ASSIGNMENT: Starting at the line with "Given: Open the 广东260G加料卡 link", repeat every line exactly until the records end, including the last one.

DATA RECORDS section start

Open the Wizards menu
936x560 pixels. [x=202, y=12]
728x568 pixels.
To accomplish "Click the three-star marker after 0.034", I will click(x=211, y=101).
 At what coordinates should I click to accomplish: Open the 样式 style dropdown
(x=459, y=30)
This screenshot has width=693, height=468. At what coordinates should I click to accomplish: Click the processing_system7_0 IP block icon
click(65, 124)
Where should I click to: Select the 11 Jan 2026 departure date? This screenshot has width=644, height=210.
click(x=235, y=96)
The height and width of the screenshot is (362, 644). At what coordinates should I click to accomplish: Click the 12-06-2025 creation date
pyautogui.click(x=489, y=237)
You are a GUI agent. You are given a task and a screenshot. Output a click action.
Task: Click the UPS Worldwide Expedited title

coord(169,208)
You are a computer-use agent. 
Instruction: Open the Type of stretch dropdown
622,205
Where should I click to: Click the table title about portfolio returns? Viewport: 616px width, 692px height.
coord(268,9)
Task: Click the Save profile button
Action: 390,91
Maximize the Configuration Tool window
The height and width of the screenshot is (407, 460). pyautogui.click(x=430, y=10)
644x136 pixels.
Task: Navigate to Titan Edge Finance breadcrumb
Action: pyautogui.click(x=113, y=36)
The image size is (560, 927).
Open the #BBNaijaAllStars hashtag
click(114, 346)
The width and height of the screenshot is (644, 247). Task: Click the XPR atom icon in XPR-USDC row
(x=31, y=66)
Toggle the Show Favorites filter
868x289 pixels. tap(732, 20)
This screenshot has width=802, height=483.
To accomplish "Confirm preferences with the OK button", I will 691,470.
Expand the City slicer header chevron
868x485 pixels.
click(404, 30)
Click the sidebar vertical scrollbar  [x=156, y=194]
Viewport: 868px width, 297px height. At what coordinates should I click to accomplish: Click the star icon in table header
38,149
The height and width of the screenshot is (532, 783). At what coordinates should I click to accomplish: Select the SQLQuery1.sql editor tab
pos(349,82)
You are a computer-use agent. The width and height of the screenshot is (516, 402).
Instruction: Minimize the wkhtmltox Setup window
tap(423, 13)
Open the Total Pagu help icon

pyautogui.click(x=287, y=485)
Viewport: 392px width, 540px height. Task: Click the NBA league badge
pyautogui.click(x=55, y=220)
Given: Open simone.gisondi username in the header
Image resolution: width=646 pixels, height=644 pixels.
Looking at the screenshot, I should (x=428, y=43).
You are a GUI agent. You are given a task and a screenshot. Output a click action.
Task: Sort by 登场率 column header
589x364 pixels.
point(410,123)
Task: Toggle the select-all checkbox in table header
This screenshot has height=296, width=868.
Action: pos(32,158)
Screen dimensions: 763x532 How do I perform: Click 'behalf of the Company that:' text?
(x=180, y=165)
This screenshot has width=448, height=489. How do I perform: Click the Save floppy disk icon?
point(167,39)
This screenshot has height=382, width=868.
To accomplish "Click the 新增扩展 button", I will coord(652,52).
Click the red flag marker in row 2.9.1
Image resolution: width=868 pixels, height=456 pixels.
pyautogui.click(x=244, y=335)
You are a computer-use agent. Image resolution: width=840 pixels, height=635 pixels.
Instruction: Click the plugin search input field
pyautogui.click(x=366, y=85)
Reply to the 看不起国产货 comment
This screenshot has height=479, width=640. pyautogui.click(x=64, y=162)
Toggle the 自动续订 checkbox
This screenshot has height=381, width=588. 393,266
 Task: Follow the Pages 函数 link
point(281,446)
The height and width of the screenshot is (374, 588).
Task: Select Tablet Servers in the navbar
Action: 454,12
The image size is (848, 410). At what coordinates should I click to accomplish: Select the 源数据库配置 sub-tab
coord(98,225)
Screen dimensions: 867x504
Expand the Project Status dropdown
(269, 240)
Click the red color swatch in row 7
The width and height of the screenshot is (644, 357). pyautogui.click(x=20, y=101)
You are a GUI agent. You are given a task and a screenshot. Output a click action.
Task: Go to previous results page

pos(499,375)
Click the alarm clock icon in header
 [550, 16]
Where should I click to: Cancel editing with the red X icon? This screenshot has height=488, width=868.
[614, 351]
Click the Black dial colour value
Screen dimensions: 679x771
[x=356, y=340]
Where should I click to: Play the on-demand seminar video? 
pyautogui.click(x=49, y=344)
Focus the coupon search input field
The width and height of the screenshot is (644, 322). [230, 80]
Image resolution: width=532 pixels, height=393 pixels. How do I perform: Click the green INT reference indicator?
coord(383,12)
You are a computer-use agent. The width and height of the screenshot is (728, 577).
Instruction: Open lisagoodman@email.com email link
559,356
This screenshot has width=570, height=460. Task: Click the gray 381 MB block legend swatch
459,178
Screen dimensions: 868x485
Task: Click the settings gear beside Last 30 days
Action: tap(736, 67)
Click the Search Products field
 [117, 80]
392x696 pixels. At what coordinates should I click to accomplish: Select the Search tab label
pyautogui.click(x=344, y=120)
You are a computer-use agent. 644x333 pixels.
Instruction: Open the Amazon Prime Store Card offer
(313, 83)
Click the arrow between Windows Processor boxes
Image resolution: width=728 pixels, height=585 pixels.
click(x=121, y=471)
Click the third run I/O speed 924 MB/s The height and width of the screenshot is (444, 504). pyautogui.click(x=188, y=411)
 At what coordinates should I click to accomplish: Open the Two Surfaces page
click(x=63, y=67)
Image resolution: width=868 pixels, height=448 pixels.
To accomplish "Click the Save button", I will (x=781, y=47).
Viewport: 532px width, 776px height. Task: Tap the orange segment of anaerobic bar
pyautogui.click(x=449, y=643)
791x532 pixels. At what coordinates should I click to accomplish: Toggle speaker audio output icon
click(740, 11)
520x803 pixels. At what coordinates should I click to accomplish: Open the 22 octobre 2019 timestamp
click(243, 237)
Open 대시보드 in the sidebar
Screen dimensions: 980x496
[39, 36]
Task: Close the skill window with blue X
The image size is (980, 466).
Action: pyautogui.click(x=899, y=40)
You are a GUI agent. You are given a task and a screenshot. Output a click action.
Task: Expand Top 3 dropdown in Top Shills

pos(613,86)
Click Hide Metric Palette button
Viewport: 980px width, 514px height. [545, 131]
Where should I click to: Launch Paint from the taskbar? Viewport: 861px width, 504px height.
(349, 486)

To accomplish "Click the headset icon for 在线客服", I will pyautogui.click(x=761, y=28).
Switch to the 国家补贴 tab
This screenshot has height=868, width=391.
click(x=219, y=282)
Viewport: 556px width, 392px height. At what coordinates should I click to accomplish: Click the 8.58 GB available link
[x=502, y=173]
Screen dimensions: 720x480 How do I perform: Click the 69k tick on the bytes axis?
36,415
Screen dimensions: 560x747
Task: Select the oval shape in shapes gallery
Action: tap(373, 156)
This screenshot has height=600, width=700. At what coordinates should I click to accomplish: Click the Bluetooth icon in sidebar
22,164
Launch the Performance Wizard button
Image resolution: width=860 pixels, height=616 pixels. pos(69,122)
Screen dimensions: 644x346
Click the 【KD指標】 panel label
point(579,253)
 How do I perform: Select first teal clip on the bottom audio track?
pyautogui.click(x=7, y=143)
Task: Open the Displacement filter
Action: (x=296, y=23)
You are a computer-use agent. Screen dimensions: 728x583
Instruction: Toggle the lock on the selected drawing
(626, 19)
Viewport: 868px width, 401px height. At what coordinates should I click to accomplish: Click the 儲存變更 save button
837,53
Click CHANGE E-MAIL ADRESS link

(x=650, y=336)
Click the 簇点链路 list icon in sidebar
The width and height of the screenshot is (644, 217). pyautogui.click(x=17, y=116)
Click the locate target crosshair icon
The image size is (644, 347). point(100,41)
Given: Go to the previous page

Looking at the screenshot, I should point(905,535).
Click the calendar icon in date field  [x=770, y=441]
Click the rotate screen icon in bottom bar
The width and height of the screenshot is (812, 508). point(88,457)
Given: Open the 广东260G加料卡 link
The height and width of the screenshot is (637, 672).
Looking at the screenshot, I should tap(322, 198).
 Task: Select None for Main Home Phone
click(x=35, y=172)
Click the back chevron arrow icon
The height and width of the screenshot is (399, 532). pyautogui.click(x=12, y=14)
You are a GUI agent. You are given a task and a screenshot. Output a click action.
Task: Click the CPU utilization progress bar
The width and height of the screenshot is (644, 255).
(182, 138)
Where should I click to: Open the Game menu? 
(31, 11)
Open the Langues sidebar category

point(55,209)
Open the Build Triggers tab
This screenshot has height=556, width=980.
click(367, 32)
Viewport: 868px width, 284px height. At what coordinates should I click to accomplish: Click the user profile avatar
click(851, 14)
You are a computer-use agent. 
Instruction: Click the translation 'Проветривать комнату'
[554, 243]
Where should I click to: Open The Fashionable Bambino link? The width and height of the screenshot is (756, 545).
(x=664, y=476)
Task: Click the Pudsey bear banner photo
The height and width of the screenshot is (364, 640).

DATA RECORDS section end

SOLUTION:
Given: Open the 广东260G加料卡 link
The height and width of the screenshot is (637, 672).
Looking at the screenshot, I should tap(322, 198).
 Task: Select None for Main Home Phone
click(x=35, y=172)
Click the back chevron arrow icon
The height and width of the screenshot is (399, 532). pyautogui.click(x=12, y=14)
You are a GUI agent. You are given a task and a screenshot. Output a click action.
Task: Click the CPU utilization progress bar
The width and height of the screenshot is (644, 255).
(182, 138)
Where should I click to: Open the Game menu? 
(31, 11)
Open the Langues sidebar category

point(55,209)
Open the Build Triggers tab
This screenshot has height=556, width=980.
click(367, 32)
Viewport: 868px width, 284px height. At what coordinates should I click to accomplish: Click the user profile avatar
click(851, 14)
You are a computer-use agent. 
Instruction: Click the translation 'Проветривать комнату'
[554, 243]
Where should I click to: Open The Fashionable Bambino link? The width and height of the screenshot is (756, 545).
(x=664, y=476)
Task: Click the Pudsey bear banner photo
The height and width of the screenshot is (364, 640).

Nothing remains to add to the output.